Well the answer is fundamental darkness. But fundamental darkness isn't simply "ignorance," but is "ignore-ance" combined with human needs; hunger, animosity, fear. The "Devil" isn't image-able, anymore than "God" is. Good and evil are distinctions we have to make as human beings. And we fail at this because we find it more expedient to fight than to cooperate, more productive individually to gamble on winning it all than to play it safe. These are all choices. There is nothing in capitalism, marxism, Islam, or Christianity that mandates incessant and permanent human conflict. These are choices we make. We make the choice to stake out territories and to fight over them. To play king of the hill, and combine that win "winning is everything" philosophy so that the losers instead of being simply pushed off the hill are killed.

And this game of "king of the hill" is a phyrric one. Those who win these battles do so at the expense of their own enlightenment, their own long term advancement, even their own long term happiness. Adam Smith was right about the advantages of specialization and trade. Marx, and Andrew Jackson, were right about the evils of Class Warfare, and the stupidity of creating classes of permanent wealth. Jefferson was right about "all men are created equal." Mohammed was creating a moderately improved concept over that of the Polytheistic Arabs he lived among and the Jews and Christians of the time.

The founder of Christianity were seeking to improve the lot of the Jews of Palestine and bring about a better world.
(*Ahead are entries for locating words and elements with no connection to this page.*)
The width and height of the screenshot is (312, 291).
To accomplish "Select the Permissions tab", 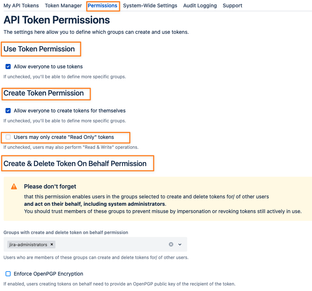I will (102, 6).
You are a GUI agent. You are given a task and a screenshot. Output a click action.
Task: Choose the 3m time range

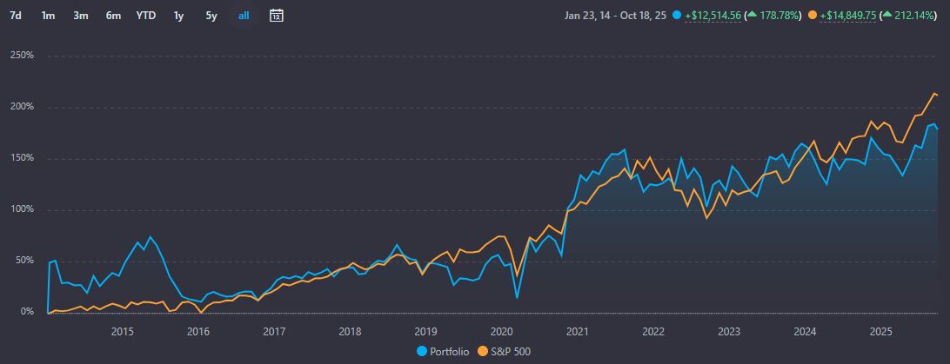click(80, 15)
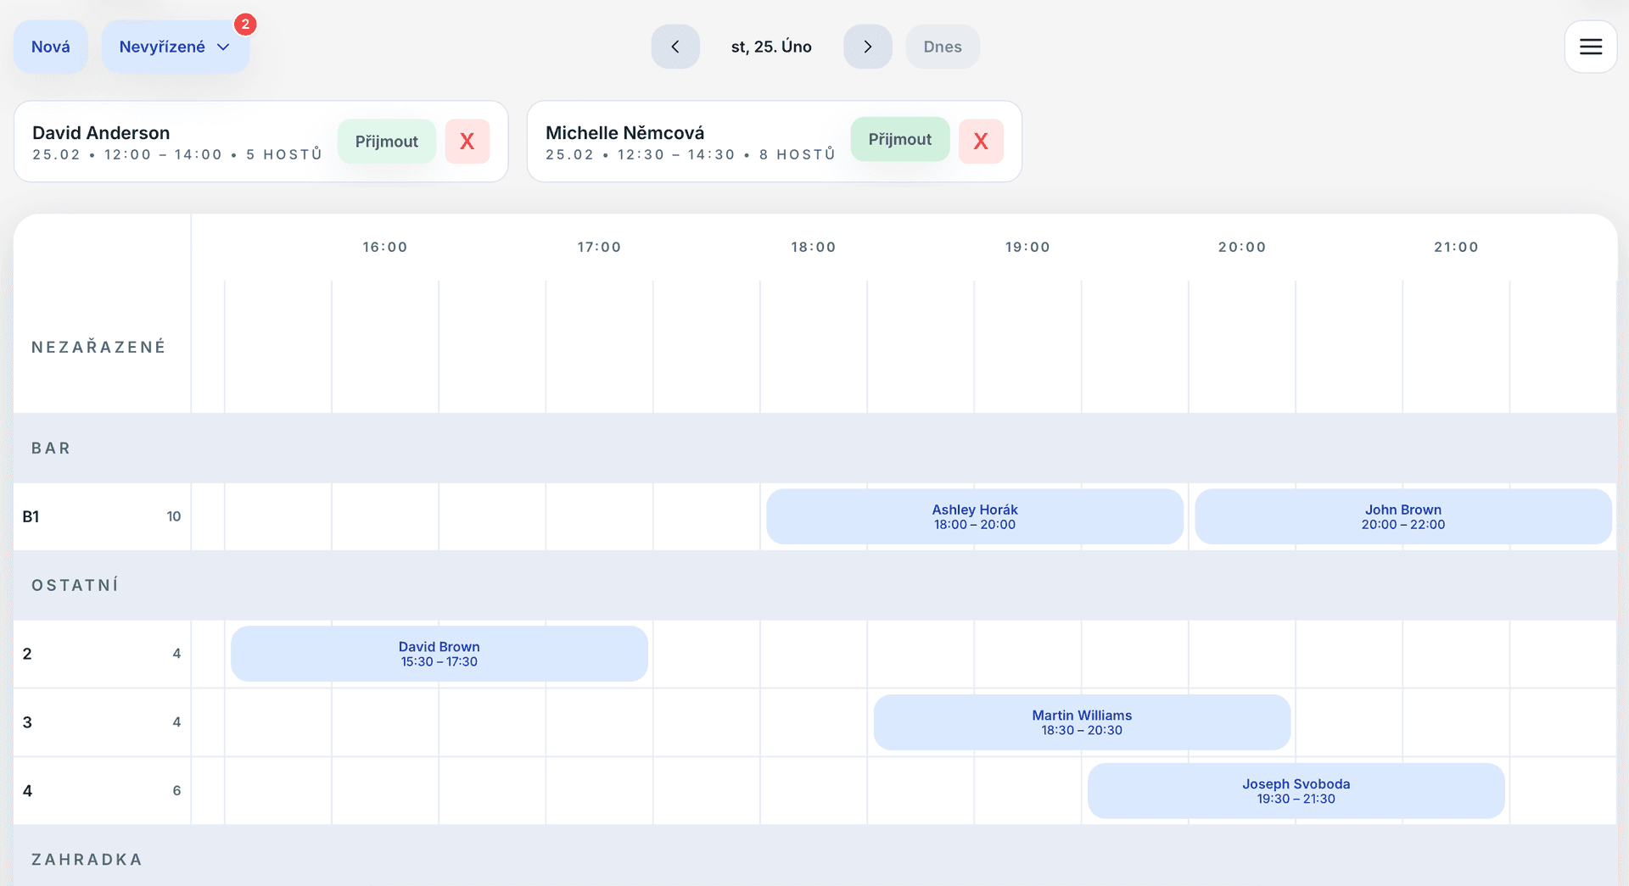Image resolution: width=1629 pixels, height=886 pixels.
Task: Select table B1 row label
Action: (x=31, y=516)
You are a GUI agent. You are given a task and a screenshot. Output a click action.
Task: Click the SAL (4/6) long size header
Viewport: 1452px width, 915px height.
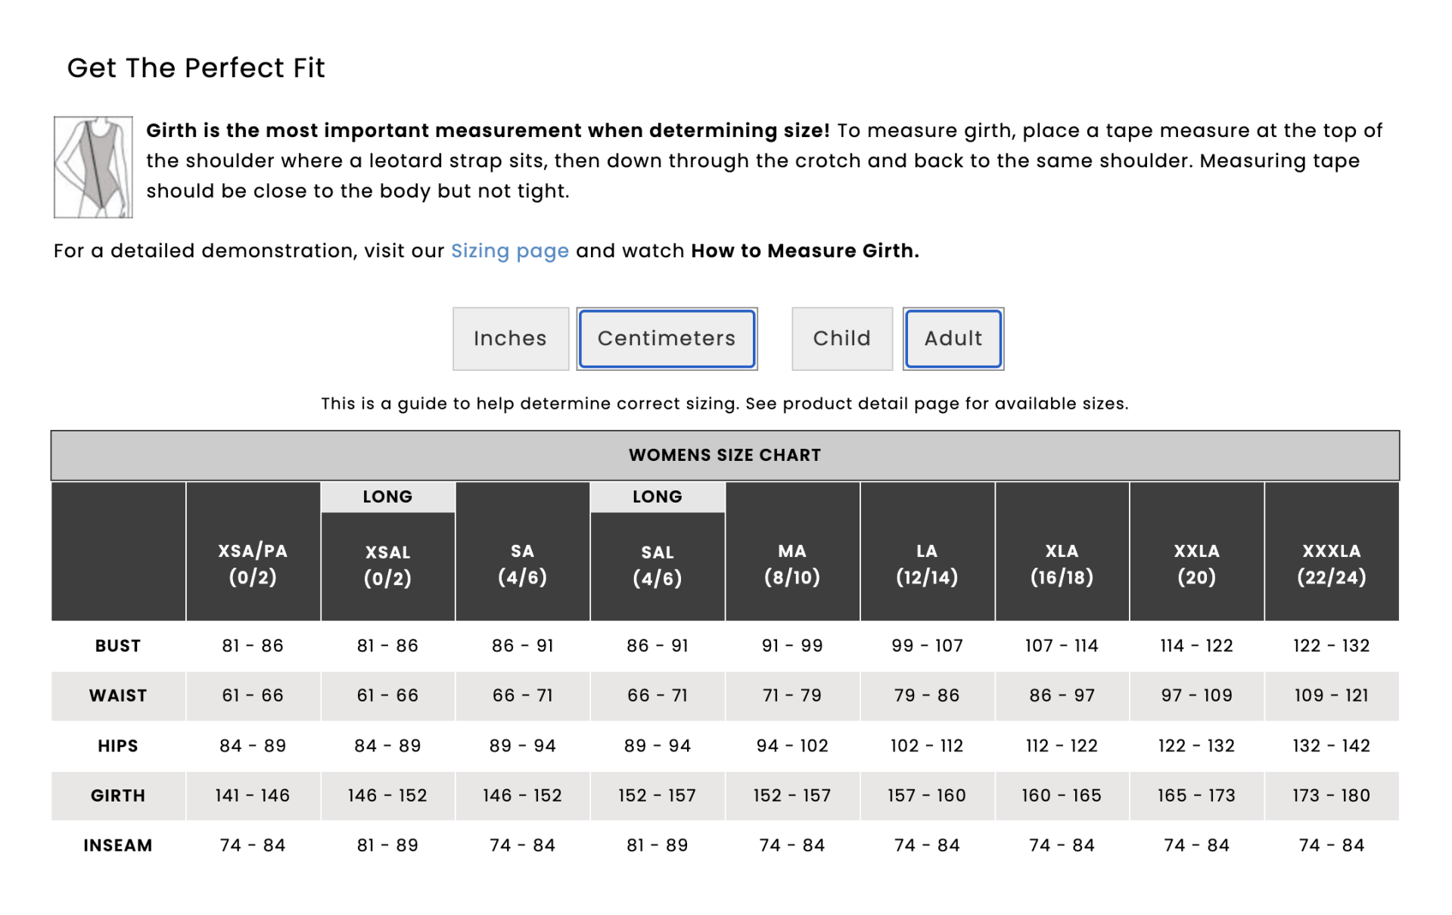click(657, 565)
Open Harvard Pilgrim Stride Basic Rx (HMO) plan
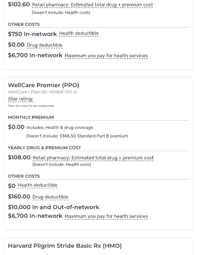Screen dimensions: 197x255 pos(65,246)
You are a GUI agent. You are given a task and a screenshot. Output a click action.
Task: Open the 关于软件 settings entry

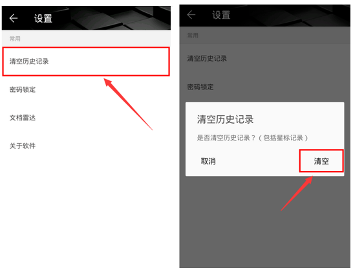[x=86, y=146]
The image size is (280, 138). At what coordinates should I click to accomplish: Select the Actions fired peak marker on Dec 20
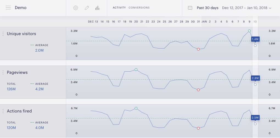(x=136, y=108)
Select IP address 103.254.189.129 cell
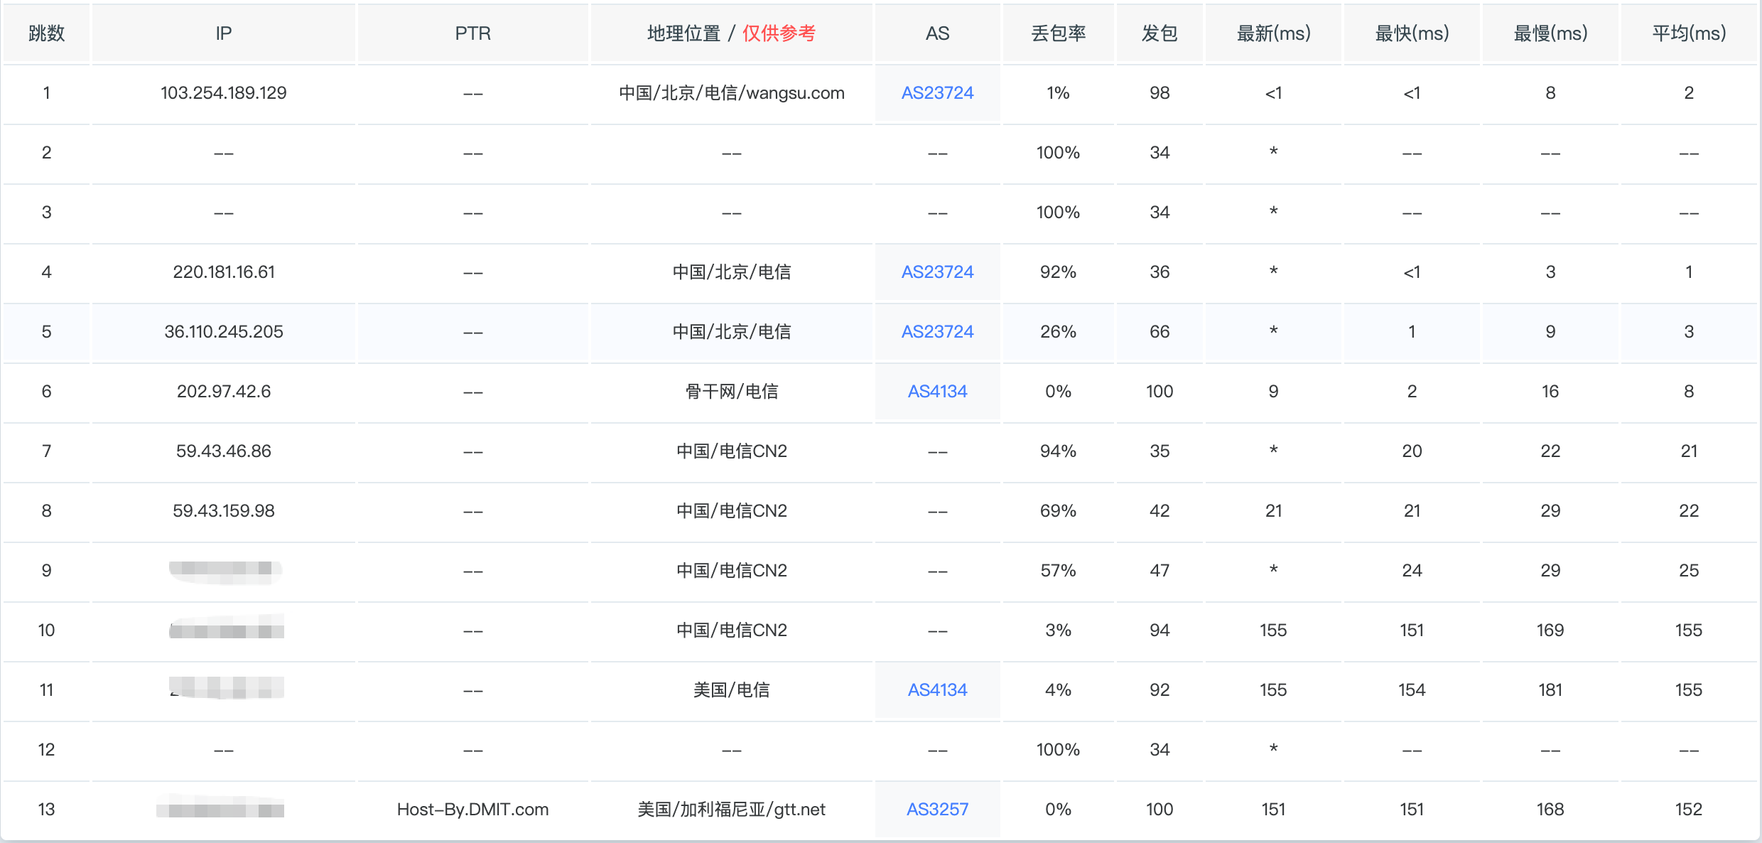The width and height of the screenshot is (1762, 843). point(223,93)
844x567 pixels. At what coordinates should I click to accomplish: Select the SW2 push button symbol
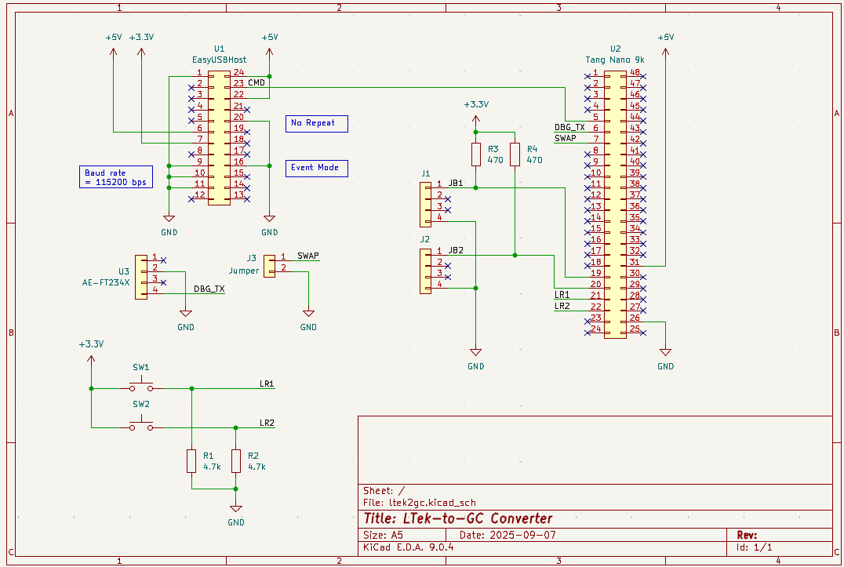141,426
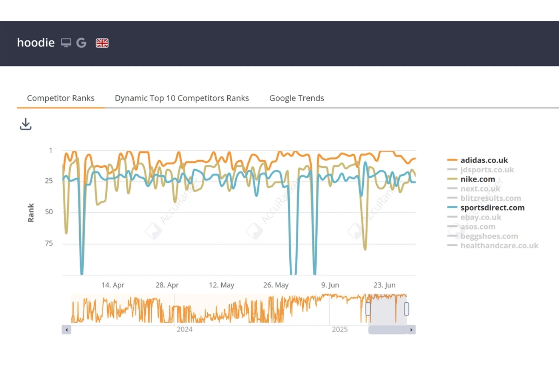
Task: Click the navigator scroll left arrow
Action: 66,330
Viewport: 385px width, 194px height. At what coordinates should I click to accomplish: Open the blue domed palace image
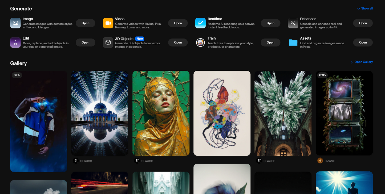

They didn't expect that their Messiah would be turned into an Anti-messiah (Anti-Christ) by the Romans and Greeks. And the early Christians were trying to create a "Kingdom of Heaven" that would be reflected on Earth as well as Heaven. Why Christians aren't more fundamentalist and less willing to accept the cons of later generations I do understand -- but I don't accept.

We've had the heroes with their better concepts. Why do we listen to the anti-heros with their anti-religion concepts? Why listen to Osama and preachers of hate? Why be literalist when the context demands figurative, and be figurative when something is so baldly put as "Do Unto Others as you would have them do unto you?" Why because of anger, hunger, fear and hate. If we conquer those things we may make progress.